HarpsichordConcerto said:


> As I wrote in the current thread about _Licht_, I do honestly want to sit through the whole opera (conveniently spaced out of course) to experience it, and conclude after the experience what the damn piece was all about; all twenty-nine hours of it. But alas, there are no recorded versions out there, yet.
> 
> As for the Feldman piece, I think there is a recording of it, which I haven't listened. I have only listened bits of the very static piece, which probably makes it even more "larger than life". Have you? Curious.
> 
> So I'm guessing these two folks wanted to make a big, big, gigantic statement with these long pieces???

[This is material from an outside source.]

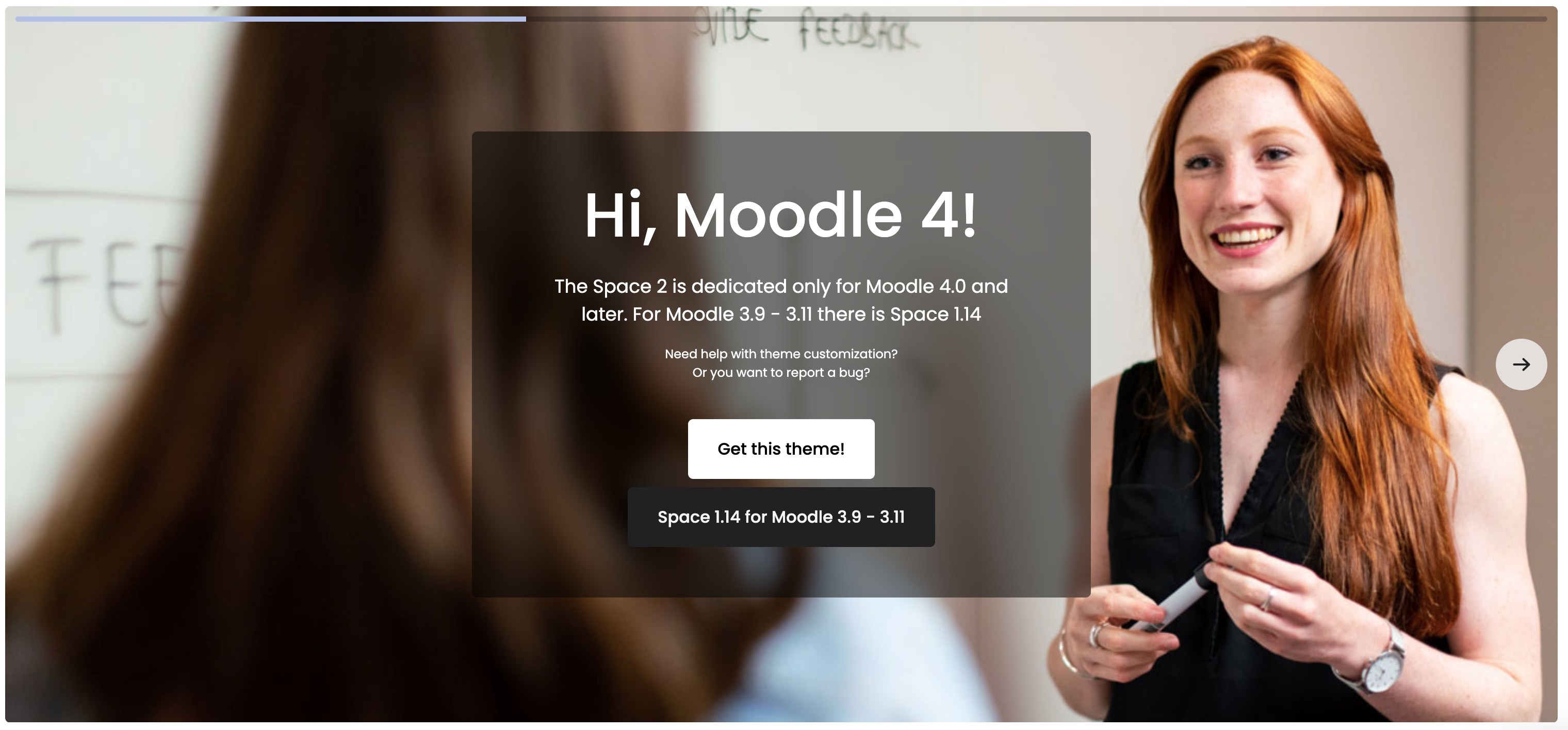The height and width of the screenshot is (730, 1568).
Task: Click "Or you want to report a bug?" line
Action: click(781, 372)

I have the recording of the Feldman quartet on my wish list


----------



## HarpsichordConcerto (Jan 1, 2010)

violadude said:


> I have the recording of the Feldman quartet on my wish list


Keep us posted.


----------



## violadude (May 2, 2011)

HarpsichordConcerto said:


> Keep us posted.


I will as soon as I can. Unfortunately, as I am not currently employed, I have to wait for my ration of birthday money for the year lol


----------



## onestring (Jun 29, 2011)

Totally agree with such picks as Beethoven 9 to float your boat, but I have a collection of bits and pieces that would keep me in bliss should my boat sink and leave me stranded. Howard Hanson's Romantic Sym is one of my favorite gems. Only found it through Alien 1 movie.


----------



## Huilunsoittaja (Apr 6, 2010)

HarpsichordConcerto said:


> Larger than life? Overblown? Excessive?


Lots of Tchaikovsky. 4th Symphony, even 5th Symphony. Swan Lake.


----------



## Jeremy Marchant (Mar 11, 2010)

HarpsichordConcerto said:


> As I wrote in the current thread about _Licht_, I do honestly want to sit through the whole opera (conveniently spaced out of course) to experience it, and conclude after the experience what the damn piece was all about; all twenty-nine hours of it. But alas, there are no recorded versions out there, yet.


Oh, but there are. The whole thing is available by mail order from the Stockhausen Verlag (www.stockhausen.org) or the UK Stockhausen Society (www.stockhausensociety.org). _Thursday_, _Saturday_, _Monday_, _Tuesday _and _Friday _are box sets (_Tuesday _is only two CDs) and the other two are on separate discs. Beautifully documented.
_Michael's journey around the world_ (from _Thursday_) and _Helicopter quartet_ (from _Wednesday_) are on CDs from ECM and Montaigne respectively.

You really don't need to think you have to listen to the whole lot or nothing. Start with _Michael's journey_.


----------